Allometric scaling at higher levels of biological organisation: Evidence from natural aquatic microcosm ecosystems.
Hayward, April*,1, Kolasa, Jurek1, 1 McMaster University, Hamilton, ON, Canada
ABSTRACT- Allometric relations are pervasive in nature and have been found at a variety of levels of biological organisation. Most allometric patterns found at higher levels of biological organisation – such as populations and communities – are generally reducible to additive functions of organism-level allometric patterns of resource use: most higher-level patterns have been mathematically explained as direct consequences of the well-known relation between metabolic rate and body mass in organisms. As an additional consequence of such organism-level allometric patterns of resource use, total ecosystem energy use per unit ecosystem size is predicted to be invariant (i.e. slope = 0) with ecosystem size. To test this prediction we used the dark bottle method to estimate ecosystem respiration rate in natural, multi-trophic aquatic rock pool microcosms at Discovery Bay, Jamaica in January 2005. Ecosystem respiration rate was not invariant with ecosystem size but, rather, was slower in larger pools. Specifically, ecosystem respiration rate was found to scale as a function of ecosystem size (rock pool volume) to the power of -0.28 (n=30, r2 = 0.40, p<0.0001, CL± 0.10).

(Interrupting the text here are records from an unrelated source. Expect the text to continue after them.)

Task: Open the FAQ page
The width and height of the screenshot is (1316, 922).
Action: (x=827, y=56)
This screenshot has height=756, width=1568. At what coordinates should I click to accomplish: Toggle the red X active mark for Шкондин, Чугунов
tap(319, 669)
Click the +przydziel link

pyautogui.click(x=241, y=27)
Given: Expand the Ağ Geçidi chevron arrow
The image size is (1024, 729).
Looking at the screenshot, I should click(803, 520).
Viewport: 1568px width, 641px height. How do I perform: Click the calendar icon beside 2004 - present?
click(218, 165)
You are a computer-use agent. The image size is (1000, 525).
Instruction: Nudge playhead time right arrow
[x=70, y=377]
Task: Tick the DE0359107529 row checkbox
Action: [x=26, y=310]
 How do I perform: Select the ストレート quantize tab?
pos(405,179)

Curiously, the slope of the relation found here is statistically indistinguishable from -0.25 (the analogous slope found for organisms). A slope of approximately -0.25 for the relation between ecosystem metabolism and ecosystem size is expected only if organism density does not scale with organism size in every individual microcosm ecosystem in the study. Evidence from a number of other studies suggests that organism density generally scales as a function of organism size to the power of -0.75 in aquatic systems. Thus, it seems that the ecosystem-level relation found here is a consequence of the organisational properties of the higher-level system and is not merely an echo of organism-level allometric phenomena. Such expansive regularity in pattern suggests the existence of fundamental rules governing the emergence, existence, and evolution of biological systems that are common to, but operate independently at, all levels of biological organisation.